Facts: Don’t Bother

To hear a number of leading Democrats tell it, the report issued last week by David Kay, the chairman of the Iraq Survey Group (ISG), was proof positive that President Bush had effectively committed a war crime:



He launched a war of aggression on the pretext that Saddam Hussein had weapons of mass destruction (WMD) and now, thanks to Dr. Kay, we know that wasn’t true.

There is only one problem with this highly partisan attack, and the parallel media reporting that has taken a similarly pollyannish line about the Kay report: No responsible reader could take any comfort from its findings, let alone construe them as an indictment of the Bush Administration and its decision to liberate Iraq.

While the President’s critics may not wish to be bothered by the facts, they are, as the saying goes, “stubborn things.” And those laid out by Dr. Kay and his colleagues paint a picture of Saddam Hussein as despot relentlessly engaged in the pursuit of the most devastating weapons known to man.
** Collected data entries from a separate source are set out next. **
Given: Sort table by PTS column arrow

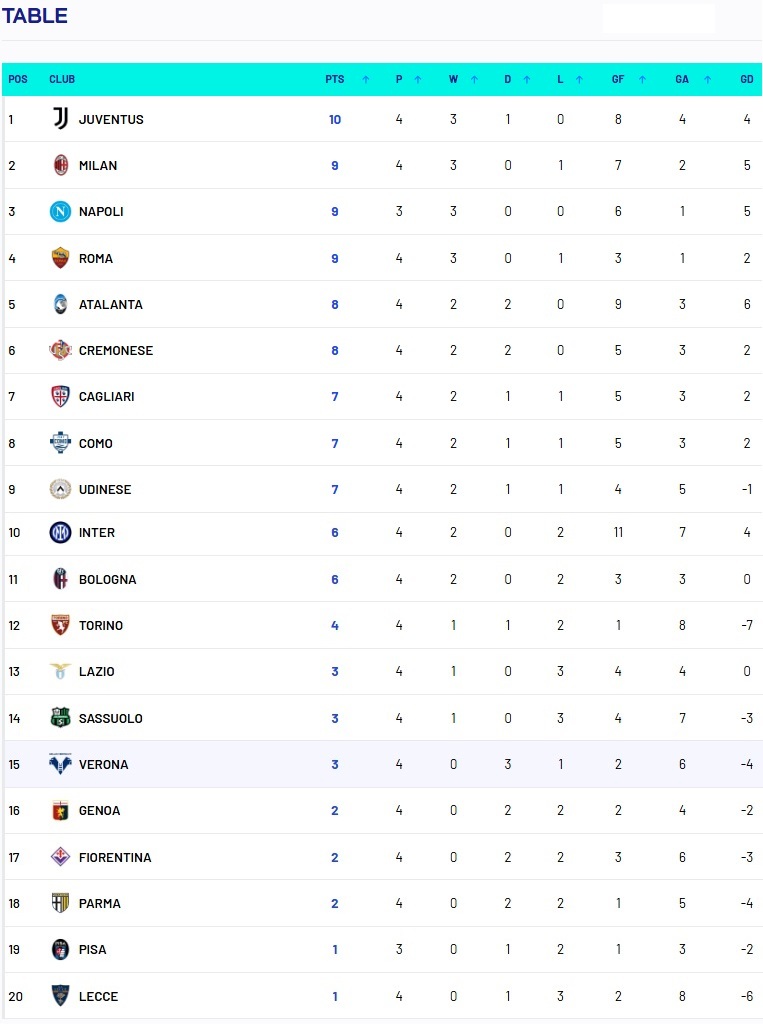Looking at the screenshot, I should (x=366, y=80).
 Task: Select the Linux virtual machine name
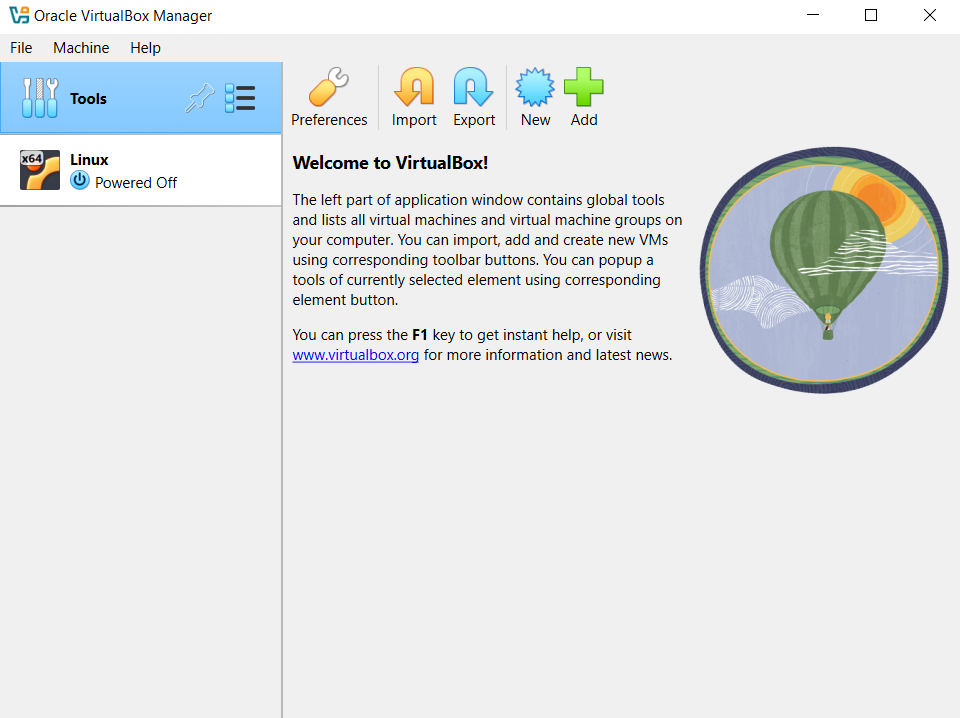coord(89,160)
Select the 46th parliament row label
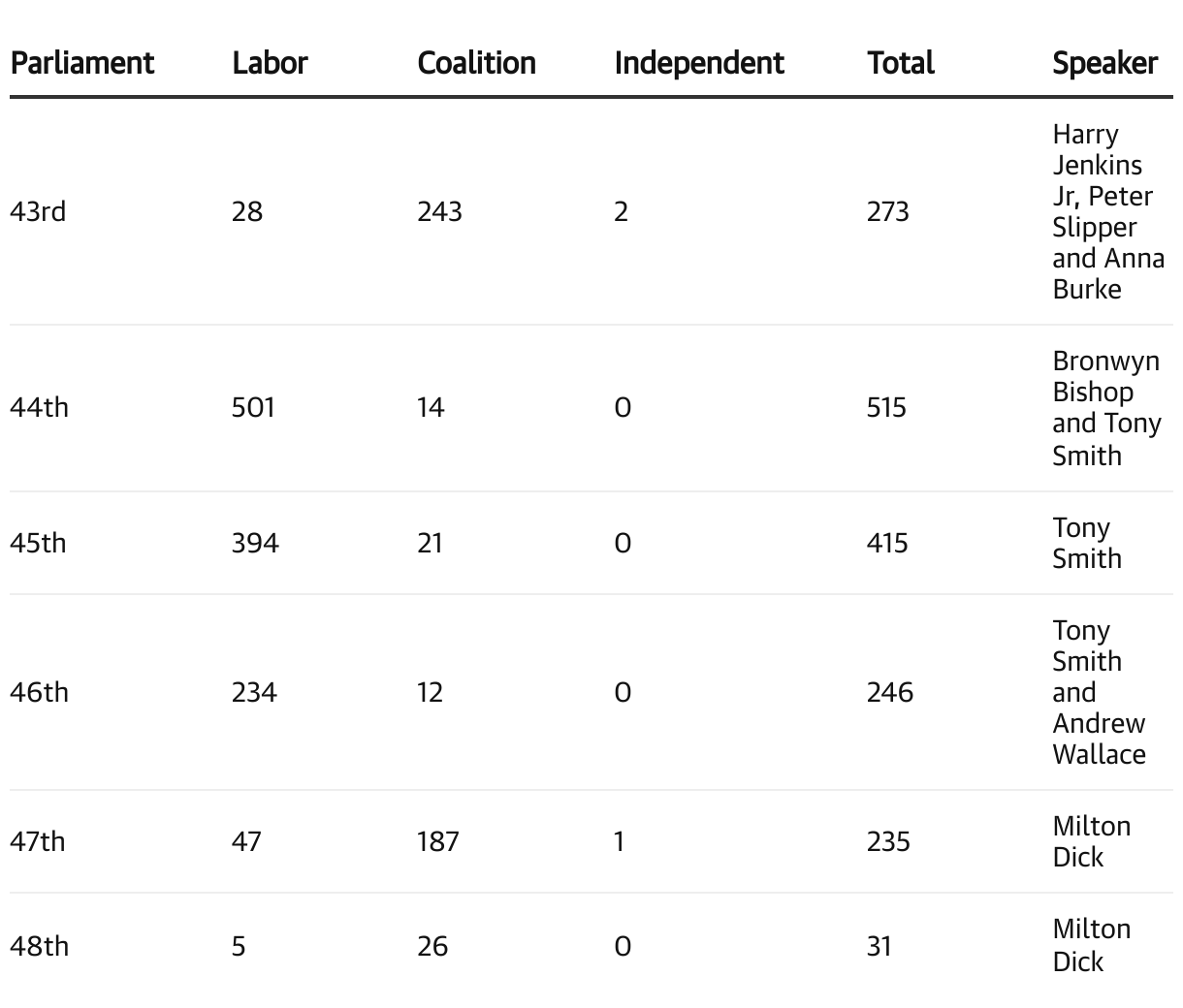Screen dimensions: 1183x1008 coord(39,692)
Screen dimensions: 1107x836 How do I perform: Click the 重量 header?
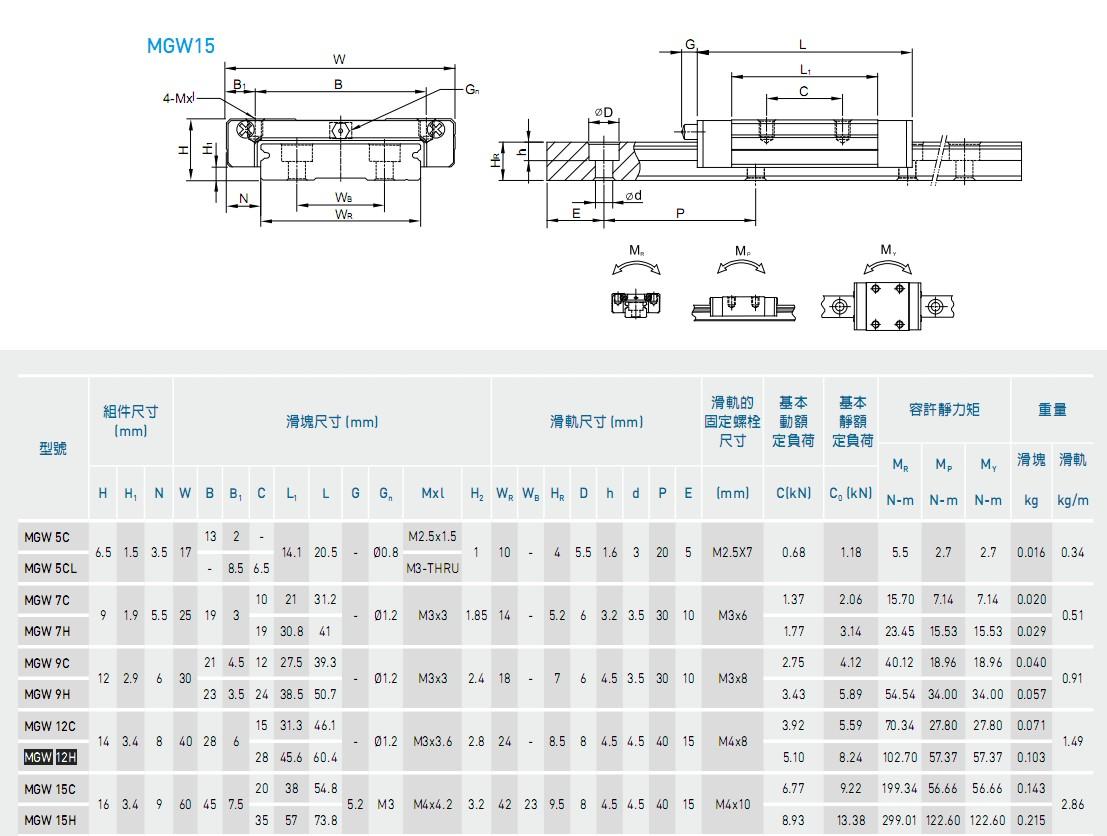pos(1052,410)
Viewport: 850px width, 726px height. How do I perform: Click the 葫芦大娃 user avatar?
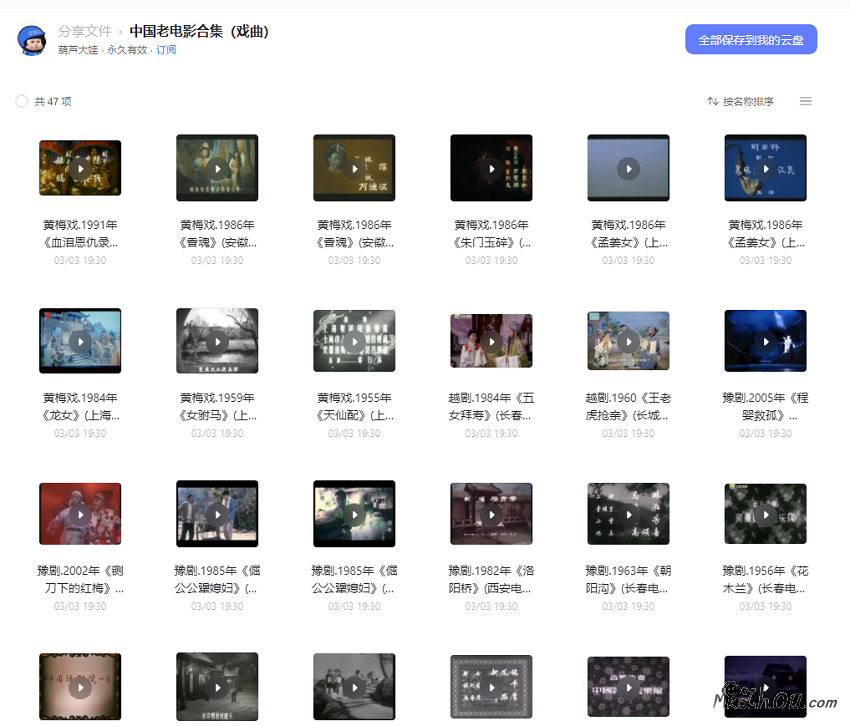coord(31,39)
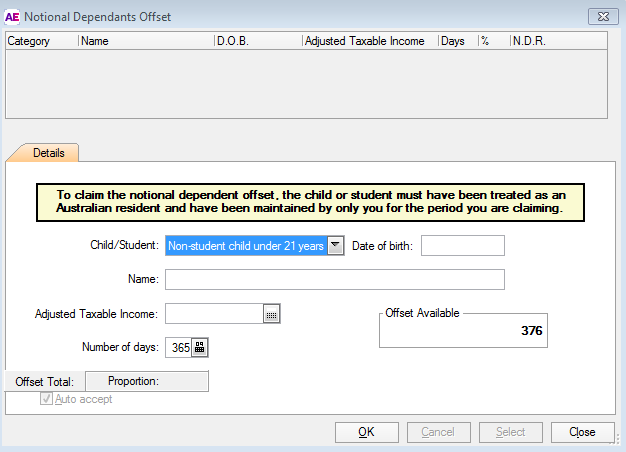Image resolution: width=626 pixels, height=452 pixels.
Task: Toggle the Auto accept checkbox
Action: (x=46, y=399)
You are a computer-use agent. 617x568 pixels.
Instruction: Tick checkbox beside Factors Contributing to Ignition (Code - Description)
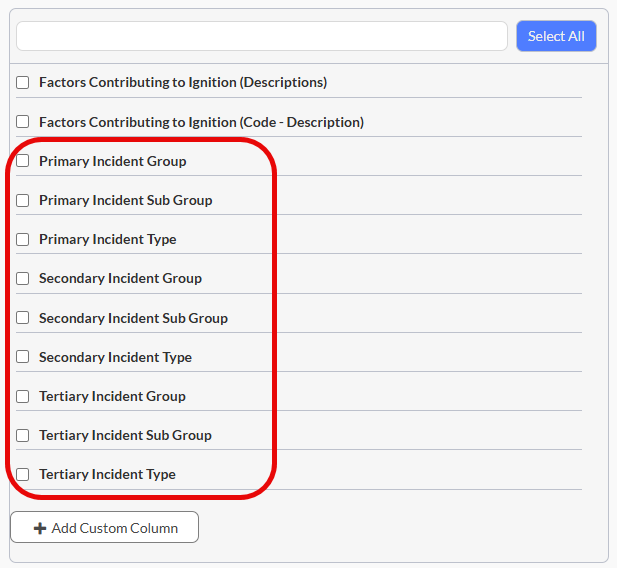click(22, 122)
The Iraq Survey Group’s inability to date to locate the weapons the UN previously determined were in Saddam’s hands should be a matter of grave concern — and redoubled effort. Its report certainly is not cause for, as some have suggested, shutting down the ISG and reallocating its resources elsewhere.

Consider, for example, the following facts that belie the conclusion Saddam had no weapons of mass destruction:

• The Kay team has thus far been able to examine only 10 of the 130 known ammo depots in Iraq, some of which are as large as fifty square miles. It would be folly to say on the basis of a less-than-ten-percent sample whether WMD are to be found in the remainder.

• These depots are filled with immense quantities of ordinance. Since the regime made no appreciable effort to distinguish which contained high explosives and which were loaded with chemical or biological agents, establishing exactly what is in such facilities is a time-consuming and dangerous task.

• In addition to the known depots, there are untold numbers of covert weapons caches around the country. These caches have been the source of much of the ordinance used in improvised explosive devices (IEDs) to attack American and coalition forces. Whether any of these contain WMD remains unknown at this juncture. But if they do, IEDs could, in the future, be vastly more devastating — especially to unprotected Iraqis in proximity to the attack.

• The task is further complicated by the relatively small size of the objects of the search. Dr. Kay has noted that all of Saddam Hussein’s as yet unaccounted for WMD could be stored in a space the size of a two-car garage. According to former Clinton CIA Director R. James Woolsey, his entire suspected inventory of the biological agent anthrax would fill roughly half a standard semi’s tractor trailer.

• Taken together with the assiduous efforts Saddam made to conceal and otherwise to obscure his weapons of mass destruction program (also documented by Dr. Kay and his team), these factors give rise to an ineluctable reality: If the ISG is having a hard time ferreting out the truth about Iraq’s WMD, UN inspectors would likely never have found dispositive evidence of Iraqi WMD given the additional constraints they labored under that no longer apply (notably, those imposed on freedom of travel and inquiry by Saddam’s totalitarian system and the attendant lack of cooperation from Iraqi scientists).

The really bad news in the Kay report are its revelations about the role being played in WMD-related activities by Saddam’s dreaded Iraqi Intelligence Service (known as the IIS, or Mukhabarat). According to Dr. Kay, the Mukhabarat had over two-dozen secret laboratories — and more are still being found — that “at a minimum kept alive Iraq’s capability to produce both biological and chemical weapons.”

In addition to discovering work aimed at weaponizing various deadly diseases, the Iraq Survey Group received from an Iraqi scientist “reference strains” for one of the most lethal substances known to man: Botulinum toxin. In short order, with the right equipment and growth material — items Saddam was able to acquire and retain since they were inherently “dual use” and could also be used for commercial purposes — such strains could translate into large quantities of biological agents.

Lest we forget, it was this sort of capability that President Bush cited as grounds for war. He warned of the possibility that weapons of mass destruction could be made available to terrorists. It would not take large quantities to inflict immense damage. And it would likely be the Iraqi Intelligence Services, rather than the regular army or even the Republican Guard, who would be responsible for providing such support to the regime’s terrorist proxies. In a little-noted aspect of his recent “Meet the Press” interview, Vice President Richard Cheney for the first time offered official confirmation that Iraqi agents appeared to have played such a catalytic role in the first attack on the World Trade Center in 1993.

It is one thing to ignore the facts available, and their ominous implications. It is, however, another thing altogether to pretend that David Kay has shown that there is no danger from Saddam Hussein’s weapons of mass destruction, when the facts are otherwise, and bothersome indeed.

Frank J. Gaffney, Jr. is the President of the Center for Security Policy and a columnist for the Washington Times.